Instructions to follow: In the entries below, find the line containing "Given: Close the Seri Port Ekranı tab" and the line containing "This screenshot has width=1481, height=828.". Copy those two lines and everything between them exactly, without the pictures.
[[ Data under study, beginning ]]
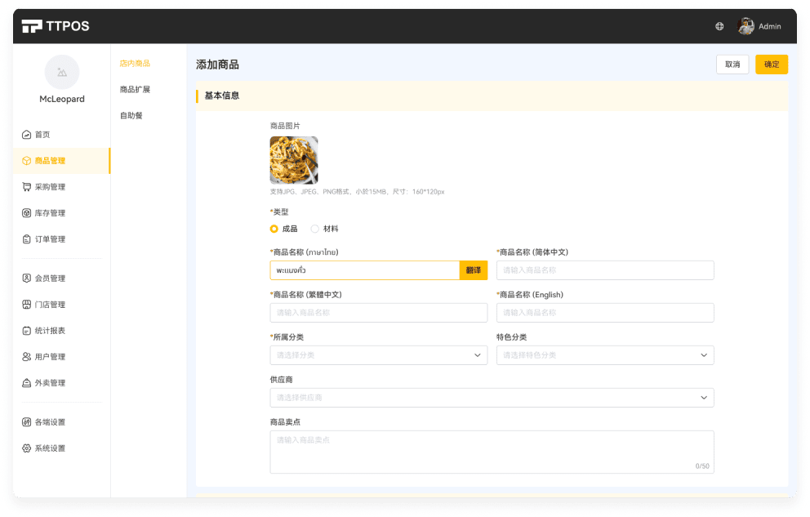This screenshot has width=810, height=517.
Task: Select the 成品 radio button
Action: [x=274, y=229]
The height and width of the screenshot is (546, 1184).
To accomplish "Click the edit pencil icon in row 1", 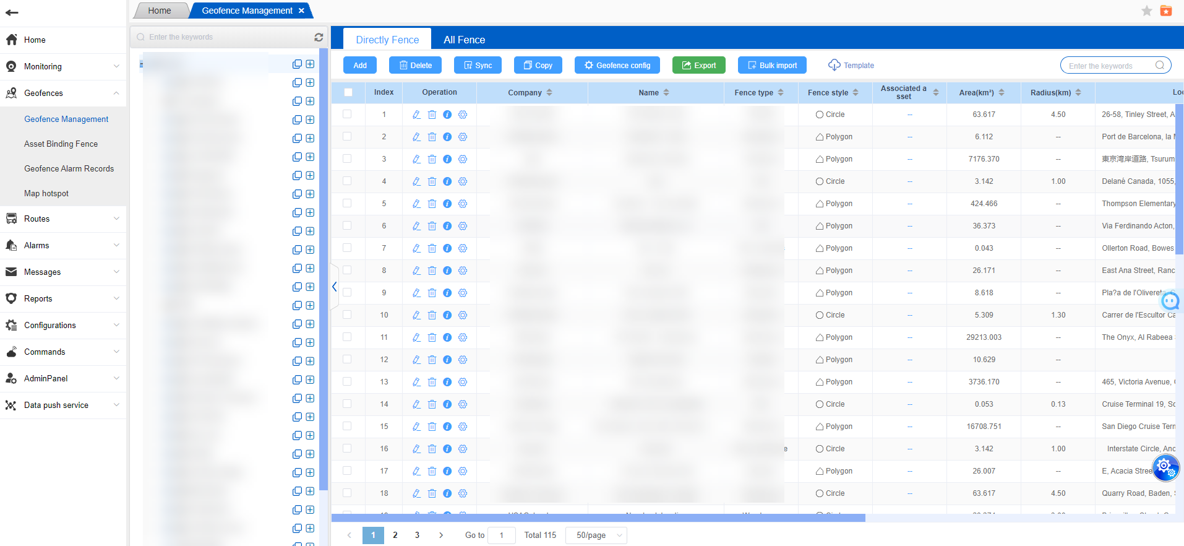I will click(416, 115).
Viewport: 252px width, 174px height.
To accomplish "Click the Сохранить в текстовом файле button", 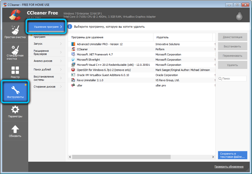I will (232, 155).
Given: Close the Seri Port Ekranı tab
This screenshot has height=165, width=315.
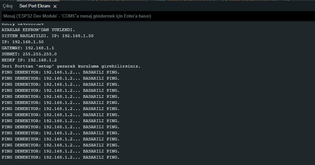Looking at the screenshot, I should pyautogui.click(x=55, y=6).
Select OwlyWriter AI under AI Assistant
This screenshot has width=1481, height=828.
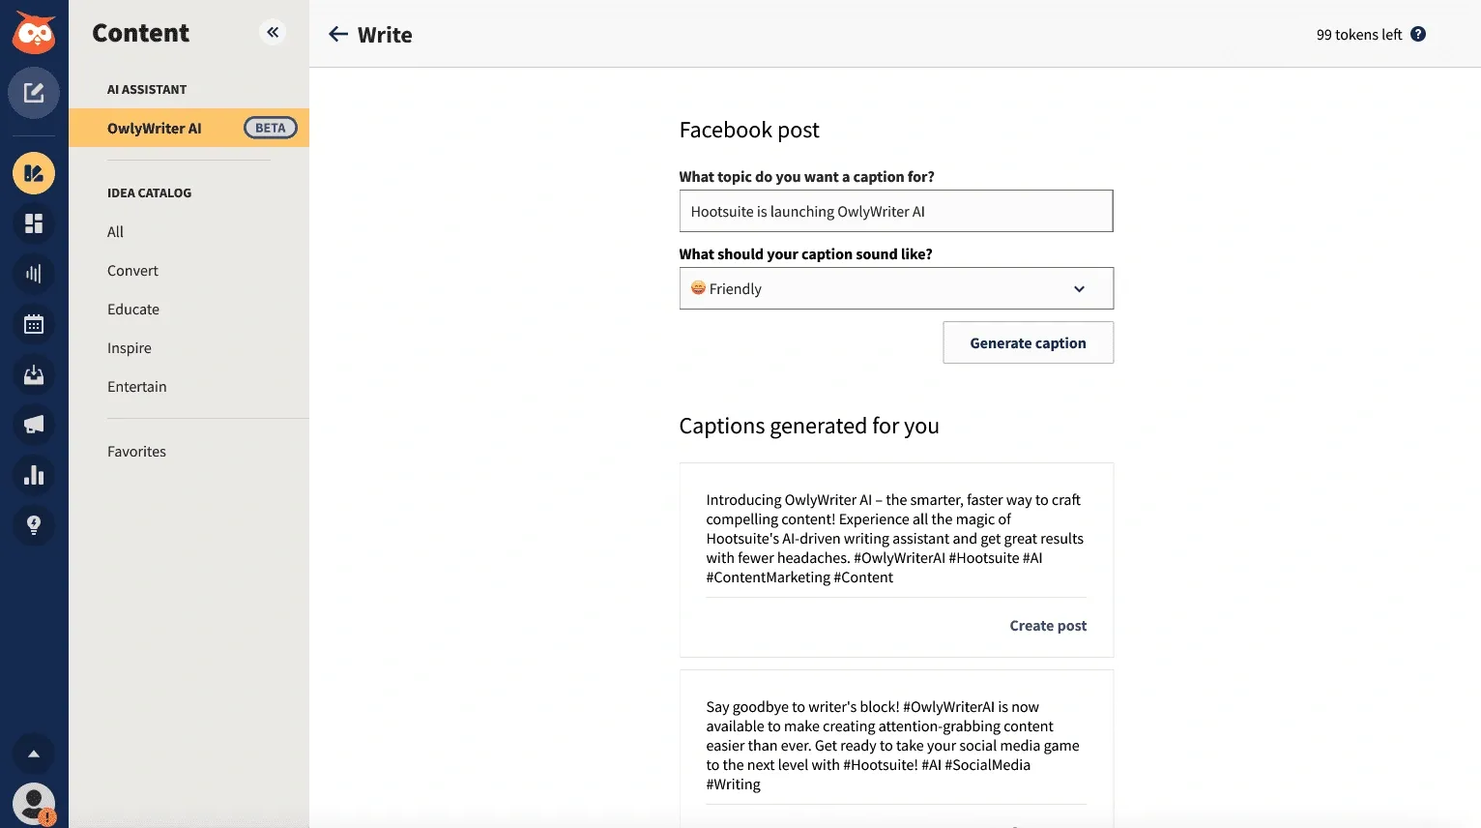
[[ Data under study, end ]]
[[ Data under study, beginning ]]
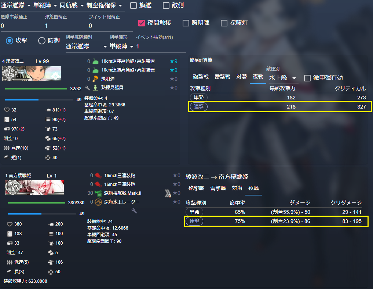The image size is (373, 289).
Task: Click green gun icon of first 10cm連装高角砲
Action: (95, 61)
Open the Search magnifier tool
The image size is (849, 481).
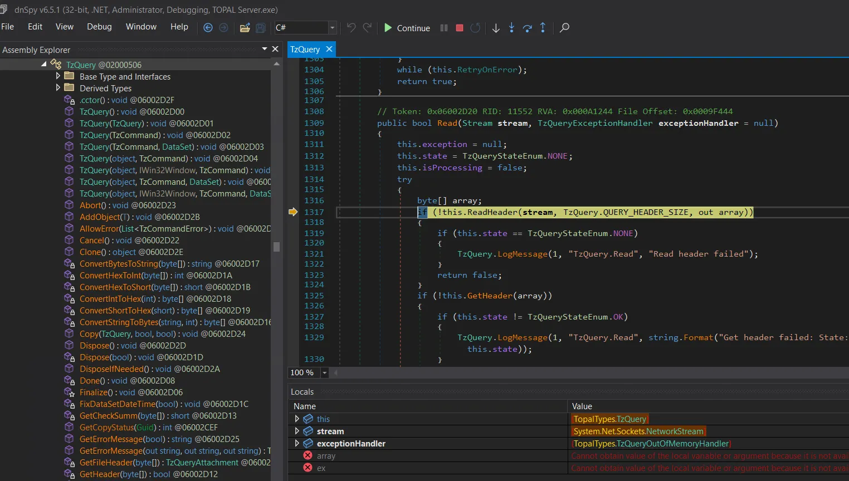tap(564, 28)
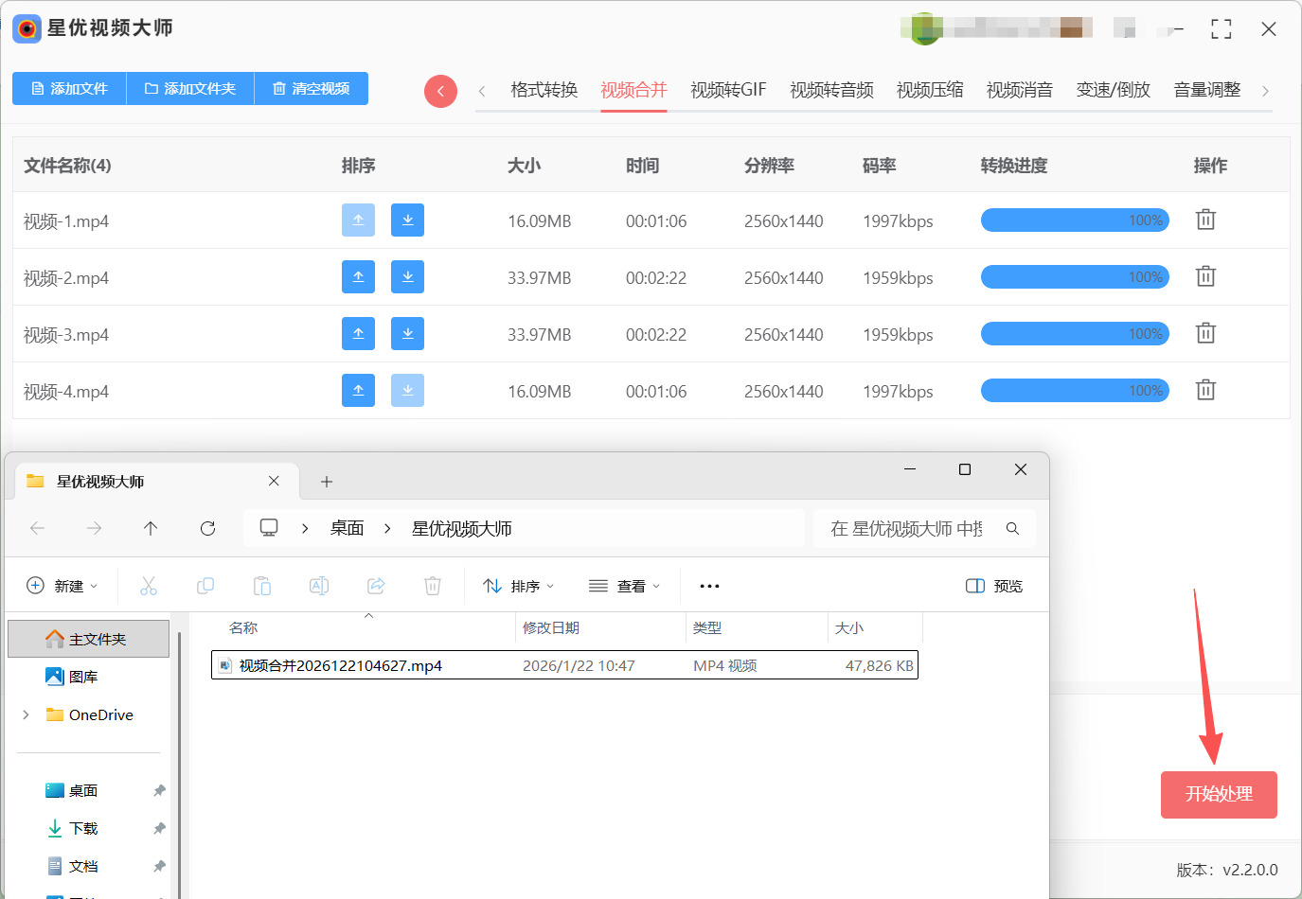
[[ Data under study, end ]]
[[ Data under study, beginning ]]
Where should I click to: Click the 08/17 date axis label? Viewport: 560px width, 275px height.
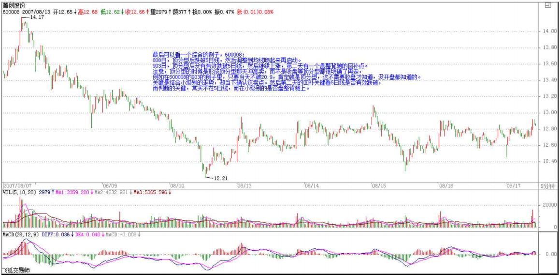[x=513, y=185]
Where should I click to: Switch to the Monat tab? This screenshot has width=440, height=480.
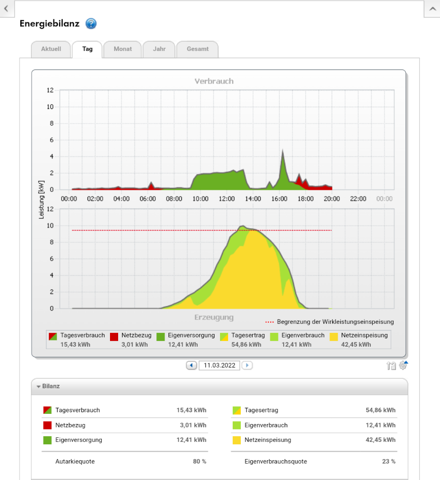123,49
[[ Data under study, end ]]
Your solution:
Given: Close the Seri Port Ekranı tab
This screenshot has height=165, width=315.
Looking at the screenshot, I should pyautogui.click(x=55, y=6).
Select OwlyWriter AI under AI Assistant
This screenshot has width=1481, height=828.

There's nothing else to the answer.